● To do
Put the material from its start through the line holding "point(199,90)", inclusive, into a two-column CSV headed instruction and click. Give one row per answer, with the text it answers in the instruction field and the answer in the click field, each field quoted and line breaks turned into spaces.

● Exercise material
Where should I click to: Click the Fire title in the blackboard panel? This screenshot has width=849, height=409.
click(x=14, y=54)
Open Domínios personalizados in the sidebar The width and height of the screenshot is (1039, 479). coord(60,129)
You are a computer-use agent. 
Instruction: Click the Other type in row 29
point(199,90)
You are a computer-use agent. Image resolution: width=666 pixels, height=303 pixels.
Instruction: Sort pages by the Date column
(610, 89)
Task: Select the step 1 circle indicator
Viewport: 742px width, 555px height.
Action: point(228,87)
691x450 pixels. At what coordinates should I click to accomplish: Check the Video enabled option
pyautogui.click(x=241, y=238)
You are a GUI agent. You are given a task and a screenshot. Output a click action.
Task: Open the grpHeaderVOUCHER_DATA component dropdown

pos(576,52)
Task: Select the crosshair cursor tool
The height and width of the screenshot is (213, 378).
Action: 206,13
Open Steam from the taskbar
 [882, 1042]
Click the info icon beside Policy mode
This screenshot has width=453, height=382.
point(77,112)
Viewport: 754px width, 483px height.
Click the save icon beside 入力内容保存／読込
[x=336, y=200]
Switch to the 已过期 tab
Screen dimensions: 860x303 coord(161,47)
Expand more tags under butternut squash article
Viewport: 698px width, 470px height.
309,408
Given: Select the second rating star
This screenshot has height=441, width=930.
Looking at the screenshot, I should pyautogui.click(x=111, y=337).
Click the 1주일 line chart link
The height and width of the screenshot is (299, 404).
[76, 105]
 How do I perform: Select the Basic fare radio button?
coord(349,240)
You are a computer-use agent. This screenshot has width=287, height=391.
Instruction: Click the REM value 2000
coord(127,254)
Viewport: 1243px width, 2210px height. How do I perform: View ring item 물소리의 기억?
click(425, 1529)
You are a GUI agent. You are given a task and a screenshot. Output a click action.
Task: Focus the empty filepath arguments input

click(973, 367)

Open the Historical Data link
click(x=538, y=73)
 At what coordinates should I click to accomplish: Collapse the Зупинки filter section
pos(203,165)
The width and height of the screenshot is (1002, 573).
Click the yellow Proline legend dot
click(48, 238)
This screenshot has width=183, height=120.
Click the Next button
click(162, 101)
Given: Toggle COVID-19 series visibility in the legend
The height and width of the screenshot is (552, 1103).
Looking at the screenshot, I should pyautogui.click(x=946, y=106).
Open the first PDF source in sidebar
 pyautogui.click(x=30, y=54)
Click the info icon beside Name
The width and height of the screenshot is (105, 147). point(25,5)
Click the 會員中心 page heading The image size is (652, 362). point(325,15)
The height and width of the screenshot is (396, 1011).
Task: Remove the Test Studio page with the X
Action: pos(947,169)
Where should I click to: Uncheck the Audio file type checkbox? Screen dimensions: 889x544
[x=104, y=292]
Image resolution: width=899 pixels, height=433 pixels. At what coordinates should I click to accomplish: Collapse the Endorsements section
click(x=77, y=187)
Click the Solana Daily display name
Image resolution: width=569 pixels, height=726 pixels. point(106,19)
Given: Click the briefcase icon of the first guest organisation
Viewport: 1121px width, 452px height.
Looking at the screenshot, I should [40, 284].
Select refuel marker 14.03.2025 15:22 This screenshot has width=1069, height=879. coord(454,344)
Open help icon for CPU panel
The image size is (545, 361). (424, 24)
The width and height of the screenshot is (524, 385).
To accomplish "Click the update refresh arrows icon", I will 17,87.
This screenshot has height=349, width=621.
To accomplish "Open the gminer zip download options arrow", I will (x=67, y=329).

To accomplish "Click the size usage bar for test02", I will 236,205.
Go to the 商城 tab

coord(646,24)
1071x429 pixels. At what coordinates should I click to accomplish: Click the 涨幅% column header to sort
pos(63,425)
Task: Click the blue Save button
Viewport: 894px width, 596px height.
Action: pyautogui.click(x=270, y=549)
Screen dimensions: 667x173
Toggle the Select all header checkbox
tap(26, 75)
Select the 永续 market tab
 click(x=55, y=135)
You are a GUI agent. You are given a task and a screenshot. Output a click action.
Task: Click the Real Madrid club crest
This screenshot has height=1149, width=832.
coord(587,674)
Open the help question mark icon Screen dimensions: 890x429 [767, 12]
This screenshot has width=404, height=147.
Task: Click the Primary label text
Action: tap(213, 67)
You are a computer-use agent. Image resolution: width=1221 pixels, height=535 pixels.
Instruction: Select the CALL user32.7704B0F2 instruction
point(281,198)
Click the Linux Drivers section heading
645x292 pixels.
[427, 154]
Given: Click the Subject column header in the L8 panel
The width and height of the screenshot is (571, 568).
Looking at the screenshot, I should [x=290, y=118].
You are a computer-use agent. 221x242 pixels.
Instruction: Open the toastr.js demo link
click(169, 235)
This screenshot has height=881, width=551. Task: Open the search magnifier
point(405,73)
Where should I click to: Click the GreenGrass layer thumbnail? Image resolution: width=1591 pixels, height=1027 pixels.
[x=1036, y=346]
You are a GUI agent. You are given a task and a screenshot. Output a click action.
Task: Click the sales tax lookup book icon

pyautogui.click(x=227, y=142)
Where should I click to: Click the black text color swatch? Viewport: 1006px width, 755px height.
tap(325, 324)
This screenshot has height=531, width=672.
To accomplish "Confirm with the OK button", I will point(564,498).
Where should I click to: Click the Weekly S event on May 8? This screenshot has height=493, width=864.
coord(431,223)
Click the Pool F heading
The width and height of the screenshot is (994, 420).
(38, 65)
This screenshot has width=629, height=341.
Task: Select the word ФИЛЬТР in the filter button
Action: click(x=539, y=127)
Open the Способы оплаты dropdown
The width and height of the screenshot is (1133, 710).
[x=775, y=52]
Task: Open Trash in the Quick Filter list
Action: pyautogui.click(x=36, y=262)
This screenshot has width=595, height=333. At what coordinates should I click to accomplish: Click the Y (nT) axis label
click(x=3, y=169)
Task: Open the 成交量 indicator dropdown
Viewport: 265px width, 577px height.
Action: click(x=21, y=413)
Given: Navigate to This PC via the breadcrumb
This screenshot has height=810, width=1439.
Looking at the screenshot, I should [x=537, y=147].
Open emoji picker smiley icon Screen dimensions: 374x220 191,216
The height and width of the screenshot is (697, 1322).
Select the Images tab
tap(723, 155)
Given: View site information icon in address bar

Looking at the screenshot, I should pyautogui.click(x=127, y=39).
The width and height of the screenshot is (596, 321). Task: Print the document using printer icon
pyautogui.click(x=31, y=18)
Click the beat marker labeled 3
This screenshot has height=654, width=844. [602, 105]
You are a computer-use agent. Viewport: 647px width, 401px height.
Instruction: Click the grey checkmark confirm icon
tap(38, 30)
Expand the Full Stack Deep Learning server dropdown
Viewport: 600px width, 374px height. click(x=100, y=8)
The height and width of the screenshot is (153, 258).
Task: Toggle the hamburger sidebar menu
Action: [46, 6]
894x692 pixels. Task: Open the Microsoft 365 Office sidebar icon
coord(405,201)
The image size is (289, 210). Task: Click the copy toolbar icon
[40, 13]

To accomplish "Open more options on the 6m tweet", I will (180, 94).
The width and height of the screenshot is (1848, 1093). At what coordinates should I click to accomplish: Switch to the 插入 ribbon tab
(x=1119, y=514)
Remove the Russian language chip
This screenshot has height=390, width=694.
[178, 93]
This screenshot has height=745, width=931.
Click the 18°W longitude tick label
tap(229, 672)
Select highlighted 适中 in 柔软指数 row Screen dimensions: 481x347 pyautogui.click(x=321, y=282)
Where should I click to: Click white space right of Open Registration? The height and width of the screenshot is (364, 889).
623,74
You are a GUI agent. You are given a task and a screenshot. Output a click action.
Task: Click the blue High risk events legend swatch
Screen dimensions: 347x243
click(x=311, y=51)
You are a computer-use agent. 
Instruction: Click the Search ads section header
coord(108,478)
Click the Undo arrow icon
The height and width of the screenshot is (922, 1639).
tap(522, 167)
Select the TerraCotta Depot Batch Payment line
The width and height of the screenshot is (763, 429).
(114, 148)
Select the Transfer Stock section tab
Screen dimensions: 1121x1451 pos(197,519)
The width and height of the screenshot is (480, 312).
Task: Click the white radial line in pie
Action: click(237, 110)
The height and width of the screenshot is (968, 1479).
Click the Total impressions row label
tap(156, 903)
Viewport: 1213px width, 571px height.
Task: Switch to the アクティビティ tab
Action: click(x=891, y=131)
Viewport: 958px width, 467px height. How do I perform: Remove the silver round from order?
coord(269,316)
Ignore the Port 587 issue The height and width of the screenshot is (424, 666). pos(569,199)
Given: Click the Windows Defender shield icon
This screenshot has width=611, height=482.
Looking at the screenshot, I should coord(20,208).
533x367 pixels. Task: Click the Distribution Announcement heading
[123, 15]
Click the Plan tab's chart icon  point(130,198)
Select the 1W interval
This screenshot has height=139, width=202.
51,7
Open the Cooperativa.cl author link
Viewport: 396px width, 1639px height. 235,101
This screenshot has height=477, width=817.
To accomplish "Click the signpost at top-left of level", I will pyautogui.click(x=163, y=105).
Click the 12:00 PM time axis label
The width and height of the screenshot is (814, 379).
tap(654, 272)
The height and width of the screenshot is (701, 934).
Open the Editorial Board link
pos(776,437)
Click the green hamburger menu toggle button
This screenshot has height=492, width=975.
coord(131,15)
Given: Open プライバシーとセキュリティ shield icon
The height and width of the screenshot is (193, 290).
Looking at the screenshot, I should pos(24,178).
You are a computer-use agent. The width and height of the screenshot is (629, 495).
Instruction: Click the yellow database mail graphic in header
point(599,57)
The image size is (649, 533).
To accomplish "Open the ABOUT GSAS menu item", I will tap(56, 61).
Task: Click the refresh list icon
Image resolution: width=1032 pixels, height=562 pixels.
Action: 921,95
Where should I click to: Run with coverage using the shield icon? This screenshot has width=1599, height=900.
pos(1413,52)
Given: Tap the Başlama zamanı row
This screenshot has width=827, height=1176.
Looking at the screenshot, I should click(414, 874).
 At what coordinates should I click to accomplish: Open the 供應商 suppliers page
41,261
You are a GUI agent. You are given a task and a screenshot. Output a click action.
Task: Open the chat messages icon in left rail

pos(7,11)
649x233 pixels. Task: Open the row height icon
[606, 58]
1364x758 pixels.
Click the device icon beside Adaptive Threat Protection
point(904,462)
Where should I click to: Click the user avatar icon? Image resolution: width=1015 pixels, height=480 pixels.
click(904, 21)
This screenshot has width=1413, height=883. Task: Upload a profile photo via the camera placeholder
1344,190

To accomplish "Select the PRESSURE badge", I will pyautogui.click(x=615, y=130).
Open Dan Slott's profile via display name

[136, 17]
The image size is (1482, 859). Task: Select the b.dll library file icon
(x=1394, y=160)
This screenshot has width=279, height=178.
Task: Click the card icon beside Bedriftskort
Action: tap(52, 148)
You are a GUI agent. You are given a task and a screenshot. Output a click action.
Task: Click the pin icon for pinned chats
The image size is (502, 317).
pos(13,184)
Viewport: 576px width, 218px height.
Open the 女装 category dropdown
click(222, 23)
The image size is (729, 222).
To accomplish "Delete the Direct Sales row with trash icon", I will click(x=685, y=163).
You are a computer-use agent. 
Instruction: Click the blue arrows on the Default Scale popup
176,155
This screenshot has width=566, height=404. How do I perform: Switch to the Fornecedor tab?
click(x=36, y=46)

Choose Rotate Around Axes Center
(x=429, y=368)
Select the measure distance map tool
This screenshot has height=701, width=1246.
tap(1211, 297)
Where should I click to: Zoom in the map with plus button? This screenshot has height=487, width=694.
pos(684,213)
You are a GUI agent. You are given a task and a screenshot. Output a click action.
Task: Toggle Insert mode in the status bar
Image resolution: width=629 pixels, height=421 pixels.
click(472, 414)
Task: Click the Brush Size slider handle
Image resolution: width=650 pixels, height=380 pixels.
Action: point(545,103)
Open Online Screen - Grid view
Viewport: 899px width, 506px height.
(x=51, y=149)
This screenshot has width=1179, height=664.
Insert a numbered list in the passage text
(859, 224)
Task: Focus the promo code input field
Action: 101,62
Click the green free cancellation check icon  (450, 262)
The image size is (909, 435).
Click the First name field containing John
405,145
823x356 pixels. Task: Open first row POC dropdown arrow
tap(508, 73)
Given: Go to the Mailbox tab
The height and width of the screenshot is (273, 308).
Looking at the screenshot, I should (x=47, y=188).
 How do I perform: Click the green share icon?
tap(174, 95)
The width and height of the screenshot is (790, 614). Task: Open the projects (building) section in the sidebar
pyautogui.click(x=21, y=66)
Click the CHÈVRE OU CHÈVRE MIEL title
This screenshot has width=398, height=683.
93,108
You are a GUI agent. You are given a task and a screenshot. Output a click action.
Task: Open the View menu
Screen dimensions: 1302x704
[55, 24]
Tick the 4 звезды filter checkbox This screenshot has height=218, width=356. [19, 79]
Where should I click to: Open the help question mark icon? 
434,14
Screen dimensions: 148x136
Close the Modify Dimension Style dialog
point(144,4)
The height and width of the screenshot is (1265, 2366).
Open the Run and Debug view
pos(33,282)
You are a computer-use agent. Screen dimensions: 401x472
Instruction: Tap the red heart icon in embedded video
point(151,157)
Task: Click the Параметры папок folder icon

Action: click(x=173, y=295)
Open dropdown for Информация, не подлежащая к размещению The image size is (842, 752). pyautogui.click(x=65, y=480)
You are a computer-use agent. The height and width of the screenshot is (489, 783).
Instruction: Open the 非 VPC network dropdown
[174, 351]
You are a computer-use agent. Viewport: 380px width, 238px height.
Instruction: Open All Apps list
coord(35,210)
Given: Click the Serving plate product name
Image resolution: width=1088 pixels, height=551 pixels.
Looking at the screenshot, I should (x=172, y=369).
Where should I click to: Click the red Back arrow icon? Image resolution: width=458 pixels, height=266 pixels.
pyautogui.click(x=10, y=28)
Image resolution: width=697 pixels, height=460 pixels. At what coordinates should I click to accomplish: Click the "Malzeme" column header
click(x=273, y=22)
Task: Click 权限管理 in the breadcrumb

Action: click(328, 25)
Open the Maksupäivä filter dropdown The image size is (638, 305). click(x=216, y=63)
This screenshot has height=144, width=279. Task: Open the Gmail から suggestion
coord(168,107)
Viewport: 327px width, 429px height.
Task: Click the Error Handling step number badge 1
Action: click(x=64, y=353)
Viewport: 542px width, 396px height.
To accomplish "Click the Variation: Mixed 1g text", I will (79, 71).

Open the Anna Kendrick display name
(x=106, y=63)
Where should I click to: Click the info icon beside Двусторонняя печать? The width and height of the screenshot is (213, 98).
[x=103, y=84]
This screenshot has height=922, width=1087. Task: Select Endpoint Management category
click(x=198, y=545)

● Task result
instruction,click
"Where should I click to: Click the Fire title in the blackboard panel? This screenshot has width=849, height=409.","click(x=14, y=54)"
"Open Domínios personalizados in the sidebar The width and height of the screenshot is (1039, 479).","coord(60,129)"
"You are a computer-use agent. Instruction: Click the Other type in row 29","point(199,90)"